#### WHAT YOU WILL DO:
The lines from the one containing "Where should I click to: Click Dr." through the end of the entries are what to output; reproduce them exactly and add nothing.

#### PROVIDED DATA:

Content starts

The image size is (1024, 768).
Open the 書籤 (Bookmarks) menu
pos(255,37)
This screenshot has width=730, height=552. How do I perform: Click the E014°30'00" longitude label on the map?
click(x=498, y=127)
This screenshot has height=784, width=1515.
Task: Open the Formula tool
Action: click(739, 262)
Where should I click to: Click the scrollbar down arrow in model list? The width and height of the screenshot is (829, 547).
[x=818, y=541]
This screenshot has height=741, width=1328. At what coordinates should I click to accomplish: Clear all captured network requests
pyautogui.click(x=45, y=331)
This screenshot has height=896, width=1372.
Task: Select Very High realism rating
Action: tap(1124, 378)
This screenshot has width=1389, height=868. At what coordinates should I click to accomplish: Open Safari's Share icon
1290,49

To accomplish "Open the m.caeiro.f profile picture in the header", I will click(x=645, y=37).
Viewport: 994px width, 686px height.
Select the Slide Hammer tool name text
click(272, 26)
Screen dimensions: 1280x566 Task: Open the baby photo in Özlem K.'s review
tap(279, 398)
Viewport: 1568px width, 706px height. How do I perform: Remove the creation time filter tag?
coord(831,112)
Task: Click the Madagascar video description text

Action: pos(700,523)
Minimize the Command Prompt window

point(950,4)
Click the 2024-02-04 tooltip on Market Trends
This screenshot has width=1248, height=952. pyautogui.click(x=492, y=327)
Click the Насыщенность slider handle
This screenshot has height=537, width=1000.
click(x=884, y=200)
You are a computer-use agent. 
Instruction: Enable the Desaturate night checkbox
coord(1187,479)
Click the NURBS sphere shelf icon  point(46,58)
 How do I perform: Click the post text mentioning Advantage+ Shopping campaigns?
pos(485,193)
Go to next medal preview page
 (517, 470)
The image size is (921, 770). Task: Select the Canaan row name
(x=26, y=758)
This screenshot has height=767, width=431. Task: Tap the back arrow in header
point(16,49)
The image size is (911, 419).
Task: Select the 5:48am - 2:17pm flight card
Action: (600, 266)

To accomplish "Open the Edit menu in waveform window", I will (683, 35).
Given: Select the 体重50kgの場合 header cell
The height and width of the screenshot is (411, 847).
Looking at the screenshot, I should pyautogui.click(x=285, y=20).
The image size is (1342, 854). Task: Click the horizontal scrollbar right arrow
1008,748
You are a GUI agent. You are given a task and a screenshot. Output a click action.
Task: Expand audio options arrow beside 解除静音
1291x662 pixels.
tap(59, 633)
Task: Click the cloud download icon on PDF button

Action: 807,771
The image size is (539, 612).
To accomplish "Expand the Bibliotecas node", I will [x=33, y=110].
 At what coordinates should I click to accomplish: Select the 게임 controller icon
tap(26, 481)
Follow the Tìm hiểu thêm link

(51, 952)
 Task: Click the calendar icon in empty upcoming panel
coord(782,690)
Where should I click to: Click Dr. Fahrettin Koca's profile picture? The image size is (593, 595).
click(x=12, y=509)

Content ends

#### ANSWER BELOW:
Where should I click to: Click Dr. Fahrettin Koca's profile picture? The image size is (593, 595).
click(x=12, y=509)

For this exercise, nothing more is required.